Here’s What You Need To Know About The Order Of Black Nuns

Reported by Liku Zelleke

The Motherhouse of the Franciscan Handmaids of the Most Pure Heart of Mary is one of only three orders of Black nuns in the United States and it will celebrate its centennial on Tuesday.

Often called “Whoopi Goldberg,” – after the actress’ Oscar-winning performance in the “Sister Act” franchise – the nuns of the order located in Central Harlem keep such a low profile that many people don’t even know that they exist.

“A lot of people we talk to today, they didn’t know there are Black nuns here in Harlem. They say, ‘Black nuns? We never knew they existed.’” says congregation minister Sister Gertrude Ihenacho.

The order was first established in 1916, in Savannah, Ga., because of the legislation at the time that prohibited white clergy from educating and guiding African-Americans.

In 1923, the order moved to Harlem where, even today, it continues to serve the poor and the down-on-lucks in the community. The nuns run the St. Benedict’s Day Nursery that caters to children between the ages of 2 and 4 and stays open longer to accommodate parents that hold down more than one job.

The order’s preschool education program is also another notable service for the community. Among its well-renowned graduates is Harlem’s own Congressman Charles Rangel.

The past 100 years, haven’t always been easy for the nuns. As a matter of fact, they nearly shut down in 2014, and only renewed their fight to continue – and succeeded – after Pope Francis made a rousing call to duty.

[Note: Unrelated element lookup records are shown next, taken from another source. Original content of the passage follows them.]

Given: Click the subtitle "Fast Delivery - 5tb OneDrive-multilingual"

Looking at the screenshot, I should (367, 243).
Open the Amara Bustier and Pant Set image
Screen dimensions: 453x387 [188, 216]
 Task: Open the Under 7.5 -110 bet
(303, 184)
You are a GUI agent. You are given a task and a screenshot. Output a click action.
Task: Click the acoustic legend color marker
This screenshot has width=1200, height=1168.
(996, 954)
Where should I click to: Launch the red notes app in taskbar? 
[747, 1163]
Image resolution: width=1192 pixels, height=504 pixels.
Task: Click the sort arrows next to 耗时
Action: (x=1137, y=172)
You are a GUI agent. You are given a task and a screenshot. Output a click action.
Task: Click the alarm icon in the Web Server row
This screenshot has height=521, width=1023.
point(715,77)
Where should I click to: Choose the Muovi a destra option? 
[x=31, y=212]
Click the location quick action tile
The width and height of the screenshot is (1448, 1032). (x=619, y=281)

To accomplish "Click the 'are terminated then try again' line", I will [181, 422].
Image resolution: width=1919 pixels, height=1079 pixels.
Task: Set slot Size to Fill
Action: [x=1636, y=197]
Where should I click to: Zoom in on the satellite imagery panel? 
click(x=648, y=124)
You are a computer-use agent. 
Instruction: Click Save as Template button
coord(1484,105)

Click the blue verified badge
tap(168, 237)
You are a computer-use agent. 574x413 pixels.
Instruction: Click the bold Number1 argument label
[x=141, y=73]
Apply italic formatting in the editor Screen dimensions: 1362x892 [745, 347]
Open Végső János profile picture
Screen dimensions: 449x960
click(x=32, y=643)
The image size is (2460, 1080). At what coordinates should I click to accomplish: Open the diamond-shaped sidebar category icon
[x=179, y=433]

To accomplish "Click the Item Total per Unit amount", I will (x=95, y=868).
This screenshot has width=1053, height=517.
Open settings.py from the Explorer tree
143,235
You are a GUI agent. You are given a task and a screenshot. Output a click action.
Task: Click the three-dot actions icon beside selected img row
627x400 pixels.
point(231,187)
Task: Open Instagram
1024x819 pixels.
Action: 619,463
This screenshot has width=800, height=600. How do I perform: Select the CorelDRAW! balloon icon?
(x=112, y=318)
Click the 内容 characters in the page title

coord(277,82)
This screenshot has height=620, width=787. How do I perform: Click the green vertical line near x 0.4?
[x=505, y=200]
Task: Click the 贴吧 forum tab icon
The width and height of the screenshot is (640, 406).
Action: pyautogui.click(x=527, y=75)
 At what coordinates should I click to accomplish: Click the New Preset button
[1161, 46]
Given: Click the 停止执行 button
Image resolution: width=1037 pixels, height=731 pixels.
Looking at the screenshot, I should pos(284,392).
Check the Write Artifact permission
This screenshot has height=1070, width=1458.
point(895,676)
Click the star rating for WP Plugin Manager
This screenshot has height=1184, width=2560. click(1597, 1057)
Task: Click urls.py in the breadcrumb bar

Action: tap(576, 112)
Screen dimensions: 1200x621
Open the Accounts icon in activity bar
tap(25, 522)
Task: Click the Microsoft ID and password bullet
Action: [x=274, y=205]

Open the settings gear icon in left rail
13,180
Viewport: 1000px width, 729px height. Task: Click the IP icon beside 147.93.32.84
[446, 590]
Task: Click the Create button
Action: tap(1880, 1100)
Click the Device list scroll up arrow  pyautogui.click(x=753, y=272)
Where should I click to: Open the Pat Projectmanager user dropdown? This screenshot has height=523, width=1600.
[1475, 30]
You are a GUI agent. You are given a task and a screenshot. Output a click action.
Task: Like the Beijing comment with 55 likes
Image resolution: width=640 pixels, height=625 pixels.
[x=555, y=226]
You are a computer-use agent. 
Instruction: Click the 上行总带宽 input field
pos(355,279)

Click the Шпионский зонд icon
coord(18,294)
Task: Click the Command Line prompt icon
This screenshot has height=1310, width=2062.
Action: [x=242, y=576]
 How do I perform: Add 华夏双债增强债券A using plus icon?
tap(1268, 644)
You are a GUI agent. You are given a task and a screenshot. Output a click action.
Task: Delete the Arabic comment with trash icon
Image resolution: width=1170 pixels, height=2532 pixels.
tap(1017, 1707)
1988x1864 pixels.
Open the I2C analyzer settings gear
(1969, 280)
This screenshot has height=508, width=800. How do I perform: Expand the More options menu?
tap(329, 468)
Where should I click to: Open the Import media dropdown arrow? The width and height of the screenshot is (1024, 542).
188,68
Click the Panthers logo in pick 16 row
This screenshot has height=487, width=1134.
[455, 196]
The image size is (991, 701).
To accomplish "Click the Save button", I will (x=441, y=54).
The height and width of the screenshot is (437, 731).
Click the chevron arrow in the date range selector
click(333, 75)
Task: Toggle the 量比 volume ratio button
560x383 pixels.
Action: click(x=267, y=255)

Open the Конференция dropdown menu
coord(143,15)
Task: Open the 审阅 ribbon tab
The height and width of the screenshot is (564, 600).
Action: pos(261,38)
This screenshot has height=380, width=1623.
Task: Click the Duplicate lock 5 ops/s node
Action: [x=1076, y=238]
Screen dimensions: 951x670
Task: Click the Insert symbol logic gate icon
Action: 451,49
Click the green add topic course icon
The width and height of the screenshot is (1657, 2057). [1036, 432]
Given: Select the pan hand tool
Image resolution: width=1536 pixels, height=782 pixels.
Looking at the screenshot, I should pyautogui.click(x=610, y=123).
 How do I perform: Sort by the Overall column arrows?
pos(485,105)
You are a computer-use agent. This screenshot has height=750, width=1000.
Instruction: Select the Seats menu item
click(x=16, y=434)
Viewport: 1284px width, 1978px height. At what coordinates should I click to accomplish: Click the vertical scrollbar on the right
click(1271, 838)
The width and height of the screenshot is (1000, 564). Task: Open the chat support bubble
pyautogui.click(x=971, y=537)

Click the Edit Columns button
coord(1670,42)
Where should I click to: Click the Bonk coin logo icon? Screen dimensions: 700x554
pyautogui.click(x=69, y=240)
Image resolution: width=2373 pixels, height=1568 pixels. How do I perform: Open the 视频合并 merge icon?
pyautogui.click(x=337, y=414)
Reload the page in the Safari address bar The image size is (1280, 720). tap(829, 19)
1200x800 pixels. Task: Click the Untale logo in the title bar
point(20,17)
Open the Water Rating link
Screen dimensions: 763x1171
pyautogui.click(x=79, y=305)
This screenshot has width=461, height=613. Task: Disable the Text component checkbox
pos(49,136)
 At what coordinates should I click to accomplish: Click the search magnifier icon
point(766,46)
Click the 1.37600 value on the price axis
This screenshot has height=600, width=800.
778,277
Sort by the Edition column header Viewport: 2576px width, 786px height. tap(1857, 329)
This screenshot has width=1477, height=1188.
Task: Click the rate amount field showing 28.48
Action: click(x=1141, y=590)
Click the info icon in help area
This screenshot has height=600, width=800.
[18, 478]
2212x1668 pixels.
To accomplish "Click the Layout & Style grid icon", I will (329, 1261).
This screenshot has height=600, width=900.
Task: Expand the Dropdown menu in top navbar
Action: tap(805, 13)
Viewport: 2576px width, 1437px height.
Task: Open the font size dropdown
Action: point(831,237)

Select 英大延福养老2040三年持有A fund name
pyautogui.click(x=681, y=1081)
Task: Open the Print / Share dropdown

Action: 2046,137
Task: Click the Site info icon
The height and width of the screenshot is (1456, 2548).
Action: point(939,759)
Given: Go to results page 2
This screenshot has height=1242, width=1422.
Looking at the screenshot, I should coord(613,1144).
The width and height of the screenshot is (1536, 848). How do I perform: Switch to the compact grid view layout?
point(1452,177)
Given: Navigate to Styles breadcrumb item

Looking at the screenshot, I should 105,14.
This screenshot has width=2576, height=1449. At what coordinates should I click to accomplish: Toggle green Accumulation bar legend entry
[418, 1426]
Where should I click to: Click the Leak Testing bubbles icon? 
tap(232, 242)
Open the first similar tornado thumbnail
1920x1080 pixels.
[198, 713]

Sister Ihenacho says, “When we heard the Pope say, ‘Get out of your comfort zone, go out to the communities and serve,’ we decided to make things new.

With renewed faith, the sisters created a social justice website and started recruiting younger women to serve the poor. The recruitment drive cast a net as far away as Nigeria, Sister Ihenacho’s native land.

She said, “We seek out those whose rights are being denied. Everyone has rights to the basic needs of life, rights to food, rights to housing, water, many things. There are some in the land of plenty who are hungry. They shouldn’t be.”

After that particular drive, the number of sisters rose to the 15 it is today in New York with three more in training in Nigeria.

The order will be celebrating its centennial on Tuesday and those expected to be in attendance include the Archibishop of New York, Timothy Cardinal Dolan, Susan L. Taylor, Melba Moore, Marc Morial, Rev. Al Sharpton, Charles Rangel and Dionne Warwick.

Sister Ihenacho said, “The gala represents the closing of the last 100 years and the beginning of a new 100 years. We are thinking differently, recruiting new members to move forward into the future.”